(Given data)

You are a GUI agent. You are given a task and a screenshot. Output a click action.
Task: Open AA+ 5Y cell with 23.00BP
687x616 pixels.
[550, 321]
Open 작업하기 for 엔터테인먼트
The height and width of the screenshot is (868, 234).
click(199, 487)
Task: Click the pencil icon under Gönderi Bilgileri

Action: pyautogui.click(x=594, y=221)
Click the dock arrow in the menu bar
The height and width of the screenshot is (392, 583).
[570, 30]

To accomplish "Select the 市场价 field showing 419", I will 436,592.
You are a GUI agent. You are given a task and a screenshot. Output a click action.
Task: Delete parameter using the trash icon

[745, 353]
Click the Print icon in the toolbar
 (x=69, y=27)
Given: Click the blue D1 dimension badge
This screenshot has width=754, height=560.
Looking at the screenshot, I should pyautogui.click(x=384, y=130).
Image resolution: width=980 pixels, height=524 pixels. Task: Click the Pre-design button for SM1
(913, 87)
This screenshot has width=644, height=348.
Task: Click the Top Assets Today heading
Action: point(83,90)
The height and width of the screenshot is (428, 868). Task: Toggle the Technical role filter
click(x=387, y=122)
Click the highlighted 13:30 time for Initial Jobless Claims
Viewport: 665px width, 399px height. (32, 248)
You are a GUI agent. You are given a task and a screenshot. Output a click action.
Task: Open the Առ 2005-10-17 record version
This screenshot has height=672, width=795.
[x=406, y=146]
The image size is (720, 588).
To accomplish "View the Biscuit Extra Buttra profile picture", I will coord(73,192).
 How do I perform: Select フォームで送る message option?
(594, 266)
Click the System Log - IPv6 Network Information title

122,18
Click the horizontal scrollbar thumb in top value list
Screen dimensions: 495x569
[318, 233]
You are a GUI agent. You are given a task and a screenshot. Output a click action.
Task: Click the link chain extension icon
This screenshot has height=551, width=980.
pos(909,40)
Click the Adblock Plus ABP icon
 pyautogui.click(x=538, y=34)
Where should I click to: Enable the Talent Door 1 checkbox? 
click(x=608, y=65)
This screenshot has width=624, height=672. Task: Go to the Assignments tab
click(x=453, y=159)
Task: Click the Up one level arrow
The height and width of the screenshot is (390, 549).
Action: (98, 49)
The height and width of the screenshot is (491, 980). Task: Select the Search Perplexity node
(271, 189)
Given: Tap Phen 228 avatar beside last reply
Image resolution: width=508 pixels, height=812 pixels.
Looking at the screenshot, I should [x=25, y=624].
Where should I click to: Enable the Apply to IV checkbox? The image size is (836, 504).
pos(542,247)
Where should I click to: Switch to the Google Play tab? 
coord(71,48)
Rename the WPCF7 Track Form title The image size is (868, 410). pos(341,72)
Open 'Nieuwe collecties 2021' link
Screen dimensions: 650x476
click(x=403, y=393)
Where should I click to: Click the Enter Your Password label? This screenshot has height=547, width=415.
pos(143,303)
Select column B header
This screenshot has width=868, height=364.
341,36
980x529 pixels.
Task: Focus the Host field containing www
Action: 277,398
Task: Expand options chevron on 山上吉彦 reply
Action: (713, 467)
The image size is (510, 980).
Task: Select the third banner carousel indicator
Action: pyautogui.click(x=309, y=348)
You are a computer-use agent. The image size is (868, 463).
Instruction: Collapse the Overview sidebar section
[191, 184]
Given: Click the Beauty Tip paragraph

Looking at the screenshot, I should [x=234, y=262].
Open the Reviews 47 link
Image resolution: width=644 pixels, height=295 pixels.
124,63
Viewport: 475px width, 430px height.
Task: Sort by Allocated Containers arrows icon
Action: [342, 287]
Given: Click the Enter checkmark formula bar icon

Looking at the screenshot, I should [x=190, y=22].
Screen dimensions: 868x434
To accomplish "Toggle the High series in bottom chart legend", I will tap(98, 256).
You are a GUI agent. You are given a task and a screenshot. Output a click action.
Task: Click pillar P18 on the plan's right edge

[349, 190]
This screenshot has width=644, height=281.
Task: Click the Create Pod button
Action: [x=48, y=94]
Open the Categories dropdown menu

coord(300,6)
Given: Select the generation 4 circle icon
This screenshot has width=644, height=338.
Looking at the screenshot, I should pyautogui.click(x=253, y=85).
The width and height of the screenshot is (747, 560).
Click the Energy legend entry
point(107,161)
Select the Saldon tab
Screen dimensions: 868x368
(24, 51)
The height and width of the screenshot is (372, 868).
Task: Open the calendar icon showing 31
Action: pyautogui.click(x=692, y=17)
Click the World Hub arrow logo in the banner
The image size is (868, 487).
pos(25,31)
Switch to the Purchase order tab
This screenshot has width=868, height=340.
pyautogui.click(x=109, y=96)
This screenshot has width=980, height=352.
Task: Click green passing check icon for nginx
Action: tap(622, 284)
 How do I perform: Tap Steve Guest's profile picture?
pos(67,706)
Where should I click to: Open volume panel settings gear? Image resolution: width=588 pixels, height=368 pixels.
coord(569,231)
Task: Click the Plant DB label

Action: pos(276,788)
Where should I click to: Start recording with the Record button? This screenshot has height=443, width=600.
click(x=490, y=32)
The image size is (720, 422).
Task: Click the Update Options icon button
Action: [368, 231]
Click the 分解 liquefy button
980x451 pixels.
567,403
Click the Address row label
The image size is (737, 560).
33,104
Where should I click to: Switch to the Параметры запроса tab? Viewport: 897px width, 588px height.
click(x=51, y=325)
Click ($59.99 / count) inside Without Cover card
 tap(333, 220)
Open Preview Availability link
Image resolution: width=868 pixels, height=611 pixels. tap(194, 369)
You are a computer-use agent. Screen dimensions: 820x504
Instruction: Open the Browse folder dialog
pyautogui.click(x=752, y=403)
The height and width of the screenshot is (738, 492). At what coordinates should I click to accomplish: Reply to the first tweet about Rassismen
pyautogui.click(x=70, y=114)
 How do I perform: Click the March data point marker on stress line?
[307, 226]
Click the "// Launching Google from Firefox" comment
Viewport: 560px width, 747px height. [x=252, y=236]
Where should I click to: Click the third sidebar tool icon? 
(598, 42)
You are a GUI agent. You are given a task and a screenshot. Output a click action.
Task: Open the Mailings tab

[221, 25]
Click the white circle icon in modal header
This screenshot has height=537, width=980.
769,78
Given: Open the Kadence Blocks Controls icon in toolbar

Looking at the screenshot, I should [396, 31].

(End Given data)

- _How to complete this task_
Nothing may be left out: return each entry exactly as it reads.

- _Result of this exercise_
You are a GUI agent. You are given a task and a screenshot. Output a click action.
Task: Open AA+ 5Y cell with 23.00BP
687x616 pixels.
[550, 321]
Open 작업하기 for 엔터테인먼트
The height and width of the screenshot is (868, 234).
click(199, 487)
Task: Click the pencil icon under Gönderi Bilgileri

Action: pyautogui.click(x=594, y=221)
Click the dock arrow in the menu bar
The height and width of the screenshot is (392, 583).
[570, 30]

To accomplish "Select the 市场价 field showing 419", I will 436,592.
You are a GUI agent. You are given a task and a screenshot. Output a click action.
Task: Delete parameter using the trash icon

[745, 353]
Click the Print icon in the toolbar
 (x=69, y=27)
Given: Click the blue D1 dimension badge
This screenshot has width=754, height=560.
Looking at the screenshot, I should pyautogui.click(x=384, y=130).
Image resolution: width=980 pixels, height=524 pixels. Task: Click the Pre-design button for SM1
(913, 87)
This screenshot has width=644, height=348.
Task: Click the Top Assets Today heading
Action: point(83,90)
The height and width of the screenshot is (428, 868). Task: Toggle the Technical role filter
click(x=387, y=122)
Click the highlighted 13:30 time for Initial Jobless Claims
Viewport: 665px width, 399px height. (32, 248)
You are a GUI agent. You are given a task and a screenshot. Output a click action.
Task: Open the Առ 2005-10-17 record version
This screenshot has height=672, width=795.
[x=406, y=146]
The image size is (720, 588).
To accomplish "View the Biscuit Extra Buttra profile picture", I will coord(73,192).
 How do I perform: Select フォームで送る message option?
(594, 266)
Click the System Log - IPv6 Network Information title

122,18
Click the horizontal scrollbar thumb in top value list
Screen dimensions: 495x569
[318, 233]
You are a GUI agent. You are given a task and a screenshot. Output a click action.
Task: Click the link chain extension icon
This screenshot has height=551, width=980.
pos(909,40)
Click the Adblock Plus ABP icon
 pyautogui.click(x=538, y=34)
Where should I click to: Enable the Talent Door 1 checkbox? 
click(x=608, y=65)
This screenshot has width=624, height=672. Task: Go to the Assignments tab
click(x=453, y=159)
Task: Click the Up one level arrow
The height and width of the screenshot is (390, 549).
Action: (98, 49)
The height and width of the screenshot is (491, 980). Task: Select the Search Perplexity node
(271, 189)
Given: Tap Phen 228 avatar beside last reply
Image resolution: width=508 pixels, height=812 pixels.
Looking at the screenshot, I should [x=25, y=624].
Where should I click to: Enable the Apply to IV checkbox? The image size is (836, 504).
pos(542,247)
Where should I click to: Switch to the Google Play tab? 
coord(71,48)
Rename the WPCF7 Track Form title The image size is (868, 410). pos(341,72)
Open 'Nieuwe collecties 2021' link
Screen dimensions: 650x476
click(x=403, y=393)
Where should I click to: Click the Enter Your Password label? This screenshot has height=547, width=415.
pos(143,303)
Select column B header
This screenshot has width=868, height=364.
341,36
980x529 pixels.
Task: Focus the Host field containing www
Action: 277,398
Task: Expand options chevron on 山上吉彦 reply
Action: (713, 467)
The image size is (510, 980).
Task: Select the third banner carousel indicator
Action: pyautogui.click(x=309, y=348)
You are a computer-use agent. The image size is (868, 463).
Instruction: Collapse the Overview sidebar section
[191, 184]
Given: Click the Beauty Tip paragraph

Looking at the screenshot, I should [x=234, y=262].
Open the Reviews 47 link
Image resolution: width=644 pixels, height=295 pixels.
124,63
Viewport: 475px width, 430px height.
Task: Sort by Allocated Containers arrows icon
Action: [342, 287]
Given: Click the Enter checkmark formula bar icon

Looking at the screenshot, I should [x=190, y=22].
Screen dimensions: 868x434
To accomplish "Toggle the High series in bottom chart legend", I will tap(98, 256).
You are a GUI agent. You are given a task and a screenshot. Output a click action.
Task: Click pillar P18 on the plan's right edge

[349, 190]
This screenshot has width=644, height=281.
Task: Click the Create Pod button
Action: [x=48, y=94]
Open the Categories dropdown menu

coord(300,6)
Given: Select the generation 4 circle icon
This screenshot has width=644, height=338.
Looking at the screenshot, I should pyautogui.click(x=253, y=85).
The width and height of the screenshot is (747, 560).
Click the Energy legend entry
point(107,161)
Select the Saldon tab
Screen dimensions: 868x368
(24, 51)
The height and width of the screenshot is (372, 868).
Task: Open the calendar icon showing 31
Action: pyautogui.click(x=692, y=17)
Click the World Hub arrow logo in the banner
The image size is (868, 487).
pos(25,31)
Switch to the Purchase order tab
This screenshot has width=868, height=340.
pyautogui.click(x=109, y=96)
This screenshot has width=980, height=352.
Task: Click green passing check icon for nginx
Action: tap(622, 284)
 How do I perform: Tap Steve Guest's profile picture?
pos(67,706)
Where should I click to: Open volume panel settings gear? Image resolution: width=588 pixels, height=368 pixels.
coord(569,231)
Task: Click the Plant DB label

Action: pos(276,788)
Where should I click to: Start recording with the Record button? This screenshot has height=443, width=600.
click(x=490, y=32)
The image size is (720, 422).
Task: Click the Update Options icon button
Action: [368, 231]
Click the 分解 liquefy button
980x451 pixels.
567,403
Click the Address row label
The image size is (737, 560).
33,104
Where should I click to: Switch to the Параметры запроса tab? Viewport: 897px width, 588px height.
click(x=51, y=325)
Click ($59.99 / count) inside Without Cover card
 tap(333, 220)
Open Preview Availability link
Image resolution: width=868 pixels, height=611 pixels. tap(194, 369)
You are a computer-use agent. Screen dimensions: 820x504
Instruction: Open the Browse folder dialog
pyautogui.click(x=752, y=403)
The height and width of the screenshot is (738, 492). At what coordinates should I click to accomplish: Reply to the first tweet about Rassismen
pyautogui.click(x=70, y=114)
 How do I perform: Click the March data point marker on stress line?
[307, 226]
Click the "// Launching Google from Firefox" comment
Viewport: 560px width, 747px height. [x=252, y=236]
Where should I click to: Click the third sidebar tool icon? 
(598, 42)
You are a GUI agent. You are given a task and a screenshot. Output a click action.
Task: Open the Mailings tab

[221, 25]
Click the white circle icon in modal header
This screenshot has height=537, width=980.
769,78
Given: Open the Kadence Blocks Controls icon in toolbar

Looking at the screenshot, I should [396, 31].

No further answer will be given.